GE Capital possède aussi une entreprise de crédit-bail qui loue des wagons porte-rails à des sociétés ferroviaires au Canada et ailleurs en Amérique du Nord. Nous sommes très présents dans ce secteur.
Tout comme Roman, je ne suis pas au fait de la transaction dont vous parlez.
Le président: Pourquoi les banques canadiennes ne voudraient-elles pas s'implanter dans ce secteur? Deuxièmement, qu'est-ce qui les empêcherait de se lancer dans le crédit-bail d'équipement lourd?
M. Oryschuk: Plusieurs banques sont déjà présentes dans le secteur du crédit-bail d'équipement.
Dans des séances de comité comme celle-ci, on aborde surtout la question du crédit-bail automobile pour les consommateurs, mais de façon générale, toutes les banques sont autorisées à offrir des services substantiels de crédit-bail, sous réserve de certaines restrictions.

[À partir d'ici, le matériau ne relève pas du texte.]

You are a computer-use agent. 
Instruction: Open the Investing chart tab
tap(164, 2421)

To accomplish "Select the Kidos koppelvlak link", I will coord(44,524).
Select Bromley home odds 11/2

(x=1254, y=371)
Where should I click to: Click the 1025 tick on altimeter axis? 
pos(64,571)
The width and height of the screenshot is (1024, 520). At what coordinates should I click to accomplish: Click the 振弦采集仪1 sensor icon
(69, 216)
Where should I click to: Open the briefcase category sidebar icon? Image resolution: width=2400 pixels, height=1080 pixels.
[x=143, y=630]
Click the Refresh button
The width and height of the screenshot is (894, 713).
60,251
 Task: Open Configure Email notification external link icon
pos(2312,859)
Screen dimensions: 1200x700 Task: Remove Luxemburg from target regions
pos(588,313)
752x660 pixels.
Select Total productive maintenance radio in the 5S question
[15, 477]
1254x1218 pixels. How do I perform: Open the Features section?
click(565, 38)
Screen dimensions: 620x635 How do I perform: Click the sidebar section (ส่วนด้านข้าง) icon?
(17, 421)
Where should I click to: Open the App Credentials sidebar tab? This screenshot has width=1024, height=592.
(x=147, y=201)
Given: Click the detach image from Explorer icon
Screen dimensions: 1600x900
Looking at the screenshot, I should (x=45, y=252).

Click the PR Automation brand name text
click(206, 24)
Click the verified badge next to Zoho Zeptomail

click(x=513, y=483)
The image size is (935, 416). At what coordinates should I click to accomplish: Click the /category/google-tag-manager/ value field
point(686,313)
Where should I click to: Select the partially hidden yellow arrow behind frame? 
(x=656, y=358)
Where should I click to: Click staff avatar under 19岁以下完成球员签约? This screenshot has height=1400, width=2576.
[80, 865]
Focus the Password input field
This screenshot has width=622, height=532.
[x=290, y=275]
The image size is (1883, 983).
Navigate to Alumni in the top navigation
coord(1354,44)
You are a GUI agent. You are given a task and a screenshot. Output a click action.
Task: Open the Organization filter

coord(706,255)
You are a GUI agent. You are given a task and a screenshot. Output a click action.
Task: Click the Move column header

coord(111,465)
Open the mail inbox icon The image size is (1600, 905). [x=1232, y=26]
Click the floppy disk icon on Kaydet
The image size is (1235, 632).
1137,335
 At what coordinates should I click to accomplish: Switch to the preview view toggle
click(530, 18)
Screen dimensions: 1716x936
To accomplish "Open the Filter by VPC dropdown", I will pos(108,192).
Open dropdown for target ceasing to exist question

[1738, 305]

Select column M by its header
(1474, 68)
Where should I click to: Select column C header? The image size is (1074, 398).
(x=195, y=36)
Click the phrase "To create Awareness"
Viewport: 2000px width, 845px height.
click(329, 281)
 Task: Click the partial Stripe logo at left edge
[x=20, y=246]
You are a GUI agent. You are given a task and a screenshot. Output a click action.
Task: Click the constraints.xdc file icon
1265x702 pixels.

Pour des raisons commerciales, notre façon d'aborder le secteur diffère de celle d'une banque traditionnelle. Dans le domaine du crédit-bail et du crédit d'équipement, notre stratégie consiste à découvrir des niches et ensuite à bien nous familiariser avec les règles.
Le président: Les banques pourraient-elles offrir ce genre de crédit-bail par l'entremise d'une filiale séparée?
M. Oryschuk: Je pense qu'elles peuvent le faire directement ou par le biais d'une filiale. Leur pouvoir actuel les y autorise.
Le président: D'accord. Merci beaucoup.
Monsieur Schmidt.
M. Schmidt: Merci, monsieur le président.
J'ai une petite question à vous poser. Vous traitez manifestement avec de grandes entreprises. Faites-vous aussi affaire avec de petites entreprises et des entreprises émergentes?
M. Oryschuk: Bien sûr. Dans le domaine de l'exploitation forestière en particulier, nous traitons avec un grand nombre d'entrepreneurs du secteur des transports. Dans le secteur de l'impression, nous transigeons avec de petites entreprises. En fait, dans mon entreprise, je traite surtout avec des PME, et non avec de grandes entreprises.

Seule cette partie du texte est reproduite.